§ **Passage**

Silver is a precious metal that is most commonly used in the making of jewelry, production of tableware and manufacturing of coins. The precious metal is typically combined with small amounts of other metals to add a considerable amount of strength and durability to the product.
In the United States, silver coins were composed of 90 percent silver and 10 percent copper until 1965, when the silver content of half dollars were decreased to around 40 percent. Silver was eventually removed from quarters and dimes after 1964. The U.S. governments sold the last of its marketable silver in 1870, which in earlier time frames of the economic history of the country had been utilized to support a monetary system which is referred to as bimetallism.
Sterling silver is an alloy that is 92.5 percent silver and 7.5 percent copper and is most commonly used for tableware and other silver objects. Silver is also used in coating smooth glass surfaces via precipitation from a solution or vaporization of the metal; nonetheless, aluminum has for the most part replaced silver in this specific application.
The metal is used in a wide variety of circuitry in electronic and electrical components. Weak solutions of silver nitrate, colloidal silver and some other intricate silver compounds such as potassium are also used in medicine as bactericides and antiseptics. A silver protein compound commonly referred to as Argyrol is a local antiseptic for the ears, eyes, throat and nose.

§ **Data records**
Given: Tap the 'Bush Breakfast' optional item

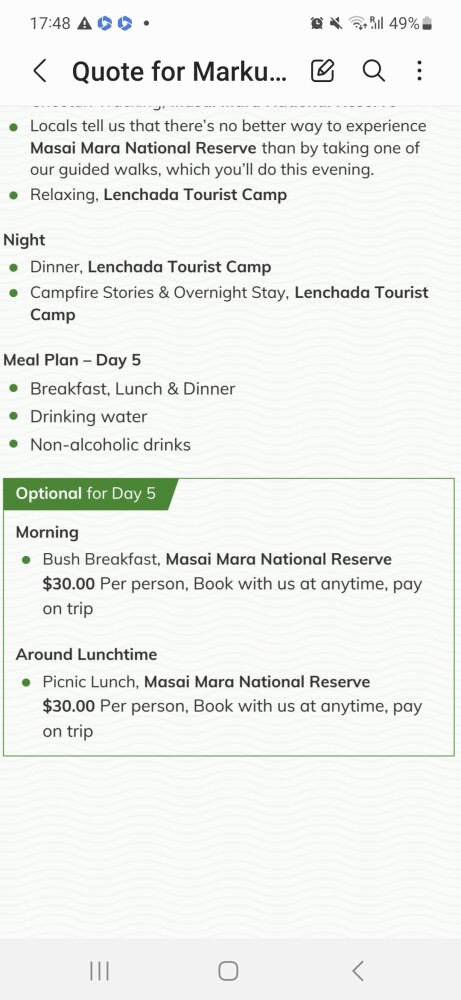Looking at the screenshot, I should tap(232, 584).
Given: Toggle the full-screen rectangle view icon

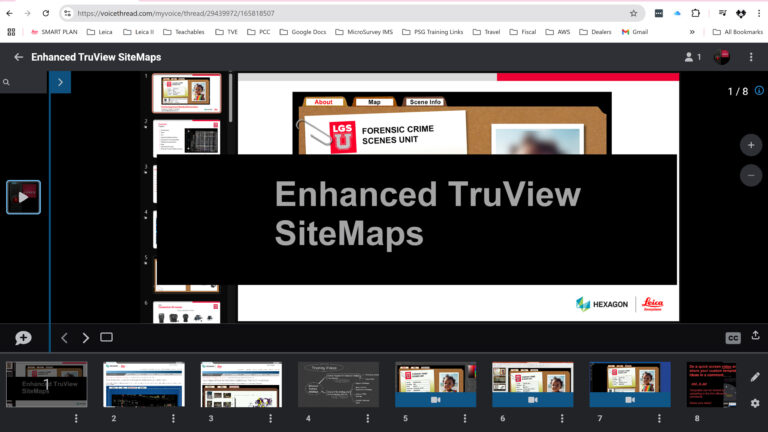Looking at the screenshot, I should [106, 338].
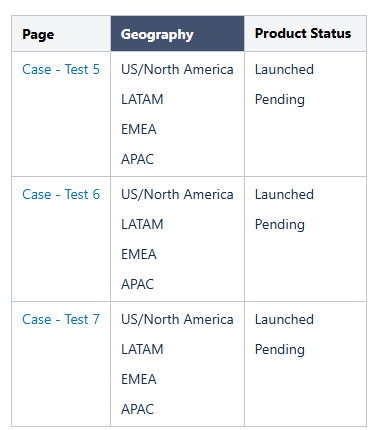Click Pending status in Test 7 row
This screenshot has height=430, width=392.
280,350
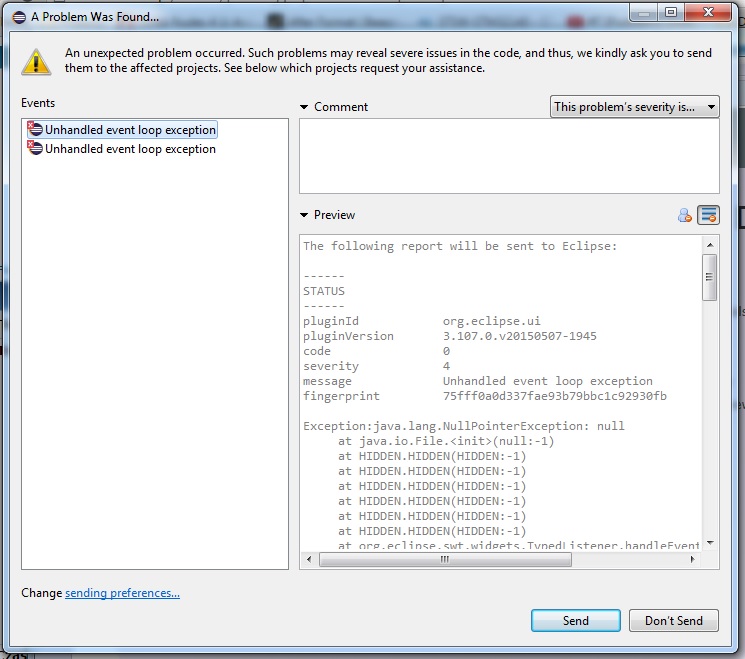Click the Eclipse icon in the title bar
Image resolution: width=745 pixels, height=659 pixels.
click(x=18, y=16)
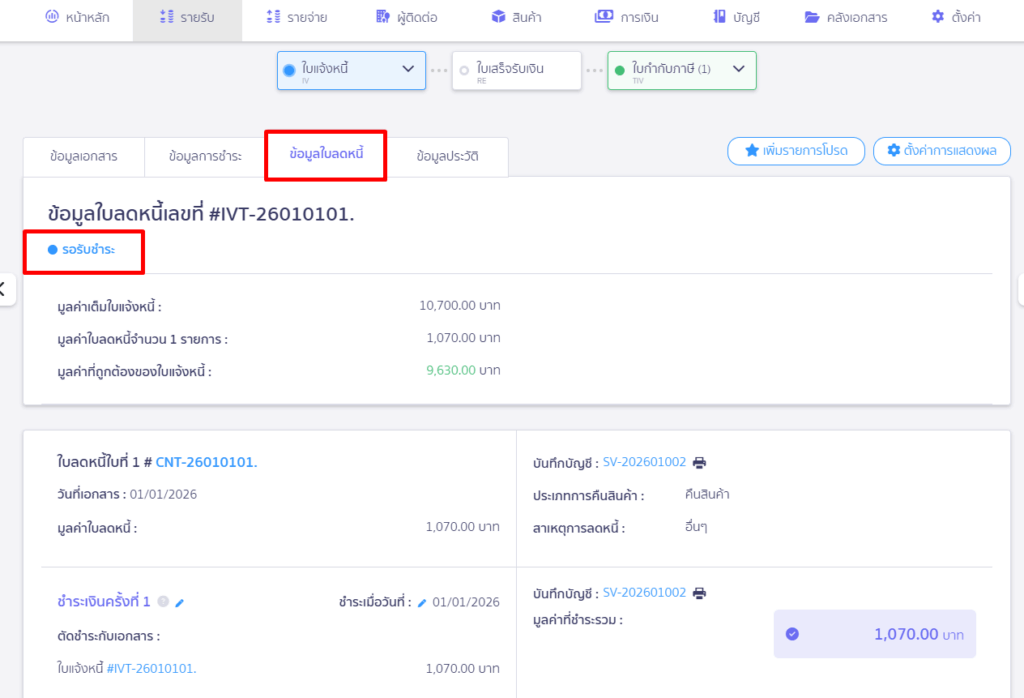Expand the ใบแจ้งหนี้ dropdown chevron

pyautogui.click(x=407, y=69)
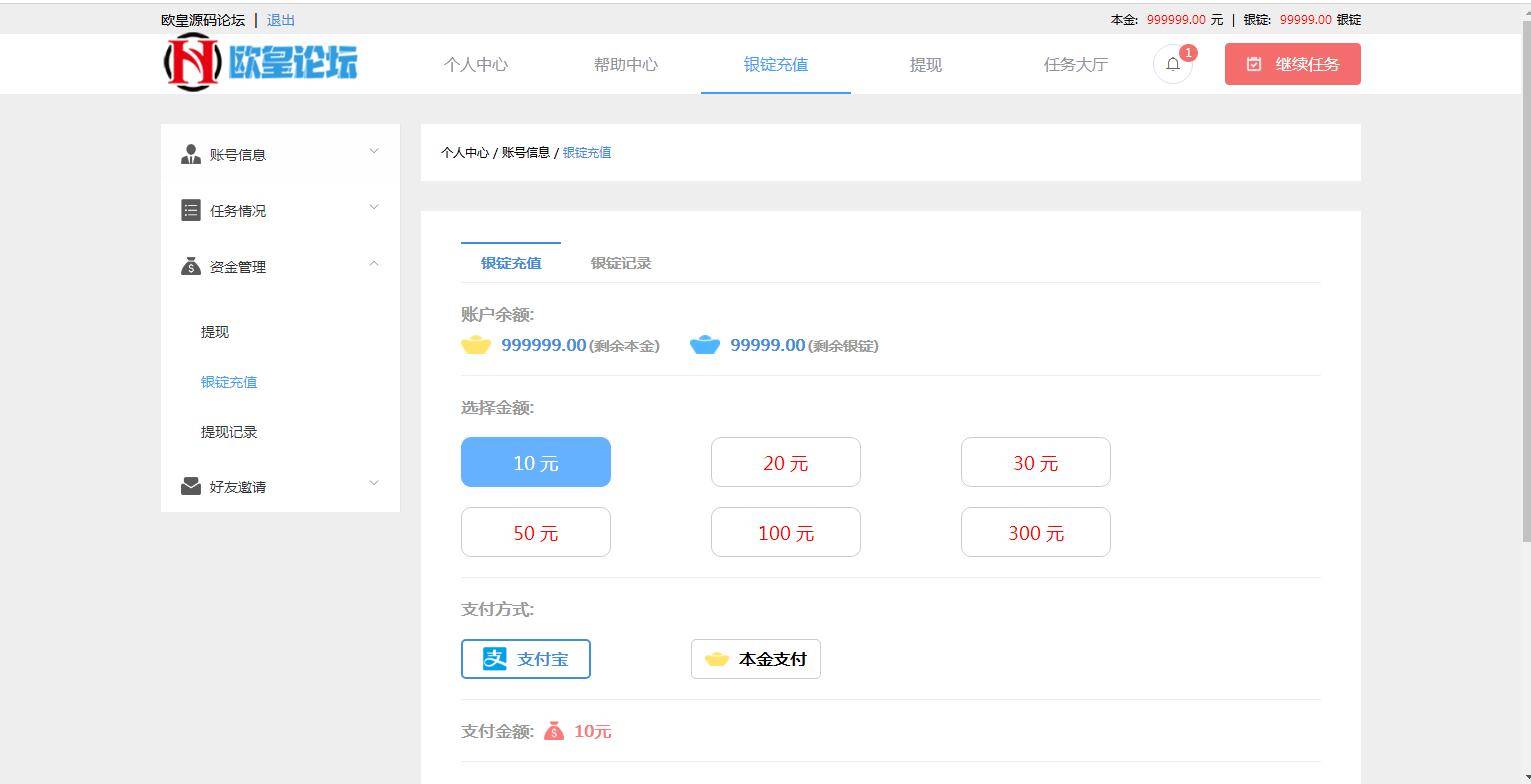Select the 任务情况 list icon in sidebar

[x=191, y=210]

§ **Apply what you read**
**a)** In the passage on silver, what percentage of sterling silver is silver?
**b)** In the passage on silver, write out the part from "In the United" up to and including "to as bimetallism.", substituting "nickel" for "copper".

§ **Responses by item number**
**a)** 92.5 percent

**b)**
In the United States, silver coins were composed of 90 percent silver and 10 percent nickel until 1965, when the silver content of half dollars were decreased to around 40 percent. Silver was eventually removed from quarters and dimes after 1964. The U.S. governments sold the last of its marketable silver in 1870, which in earlier time frames of the economic history of the country had been utilized to support a monetary system which is referred to as bimetallism.